Photo credit: Jared C. Tilton - Getty Images
Photo credit: Jared C. Tilton - Getty Images

Later this year, Formula 1 champion Kimi Raikkonen is going NASCAR racing again. The one-race deal for Watkins Glen is part of Trackhouse Racing's Project 91, a program announced earlier this year to get elite talent from outside of NASCAR a crack at stock car racing from a program that is currently producing race-winning cars. It might be the best idea in racing all year.
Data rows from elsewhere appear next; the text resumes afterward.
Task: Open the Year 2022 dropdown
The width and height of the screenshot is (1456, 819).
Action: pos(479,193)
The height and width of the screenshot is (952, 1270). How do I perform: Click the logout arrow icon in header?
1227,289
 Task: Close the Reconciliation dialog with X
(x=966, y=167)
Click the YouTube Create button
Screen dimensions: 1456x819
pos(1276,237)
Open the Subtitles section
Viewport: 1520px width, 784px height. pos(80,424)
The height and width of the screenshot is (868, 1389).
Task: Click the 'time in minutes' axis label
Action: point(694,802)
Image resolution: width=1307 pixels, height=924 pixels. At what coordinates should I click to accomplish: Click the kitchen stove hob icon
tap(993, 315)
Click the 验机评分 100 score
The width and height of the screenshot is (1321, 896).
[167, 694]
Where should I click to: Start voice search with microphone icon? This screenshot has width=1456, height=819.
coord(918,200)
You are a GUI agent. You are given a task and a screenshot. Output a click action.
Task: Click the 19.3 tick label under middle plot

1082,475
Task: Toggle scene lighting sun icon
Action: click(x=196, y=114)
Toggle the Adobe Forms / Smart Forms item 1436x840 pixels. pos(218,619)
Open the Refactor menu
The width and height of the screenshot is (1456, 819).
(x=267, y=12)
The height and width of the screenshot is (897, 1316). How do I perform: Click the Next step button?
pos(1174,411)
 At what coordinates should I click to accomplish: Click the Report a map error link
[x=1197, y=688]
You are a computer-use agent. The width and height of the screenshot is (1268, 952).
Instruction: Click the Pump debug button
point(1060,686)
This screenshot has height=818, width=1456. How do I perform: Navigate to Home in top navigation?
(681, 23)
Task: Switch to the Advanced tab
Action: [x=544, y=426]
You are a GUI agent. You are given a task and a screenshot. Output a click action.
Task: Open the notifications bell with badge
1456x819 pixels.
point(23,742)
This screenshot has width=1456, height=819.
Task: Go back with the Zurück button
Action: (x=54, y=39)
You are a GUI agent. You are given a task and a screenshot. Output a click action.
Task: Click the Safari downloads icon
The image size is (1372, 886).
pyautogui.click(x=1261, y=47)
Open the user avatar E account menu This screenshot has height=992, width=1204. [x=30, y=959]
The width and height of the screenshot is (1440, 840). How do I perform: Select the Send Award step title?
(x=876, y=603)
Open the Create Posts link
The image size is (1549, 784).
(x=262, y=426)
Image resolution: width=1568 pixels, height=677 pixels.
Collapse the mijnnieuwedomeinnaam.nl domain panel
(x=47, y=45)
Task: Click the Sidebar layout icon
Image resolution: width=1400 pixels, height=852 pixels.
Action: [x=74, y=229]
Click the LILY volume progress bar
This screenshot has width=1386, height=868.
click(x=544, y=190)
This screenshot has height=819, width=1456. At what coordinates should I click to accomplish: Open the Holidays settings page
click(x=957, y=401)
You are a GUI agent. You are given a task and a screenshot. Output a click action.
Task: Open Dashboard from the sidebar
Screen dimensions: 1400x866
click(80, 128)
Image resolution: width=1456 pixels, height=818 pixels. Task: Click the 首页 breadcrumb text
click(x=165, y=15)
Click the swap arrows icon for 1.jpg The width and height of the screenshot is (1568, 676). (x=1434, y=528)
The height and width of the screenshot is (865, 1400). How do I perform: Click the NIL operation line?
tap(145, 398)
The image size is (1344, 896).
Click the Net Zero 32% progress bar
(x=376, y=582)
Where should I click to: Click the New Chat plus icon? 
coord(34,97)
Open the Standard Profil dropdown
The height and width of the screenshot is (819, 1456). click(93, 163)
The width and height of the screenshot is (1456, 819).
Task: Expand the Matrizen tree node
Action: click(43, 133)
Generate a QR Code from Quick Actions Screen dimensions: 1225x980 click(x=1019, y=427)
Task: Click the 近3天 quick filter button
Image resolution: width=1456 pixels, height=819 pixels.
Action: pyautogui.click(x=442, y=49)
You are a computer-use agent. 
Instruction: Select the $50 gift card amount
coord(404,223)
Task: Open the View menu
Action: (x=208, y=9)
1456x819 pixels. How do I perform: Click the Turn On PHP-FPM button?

Not so long ago, there was a time when NASCAR was a natural target for drivers coming from other series and looking to race in America. The series landed Juan Pablo Montoya on his way out of F1, Dario Franchitti immediately after his first Indianapolis 500 win, and Marcos Ambrose at the peak of his Australian Supercars powers. But those days are long since gone. Raikkonen, who ran a race each in the junior NASCAR Truck Series and Xfinity Series during his brief detour from Formula 1, actually represented one of the last international crossover stars to take a shot at NASCAR racing.

With so much of that talent instead heading to America through or simply choosing to stay in IndyCar, the road from sports cars, open wheelers, and other silhouette racers to NASCAR has seemed closed for years. But Trackhouse, an aggressively-expanding two-car team that has now won two races this season with Ross Chastain, seems to see this as opportunity. Through Project 91, they've opened an easy and prestigious door for just about any headline-maker to take their shot at stock car racing.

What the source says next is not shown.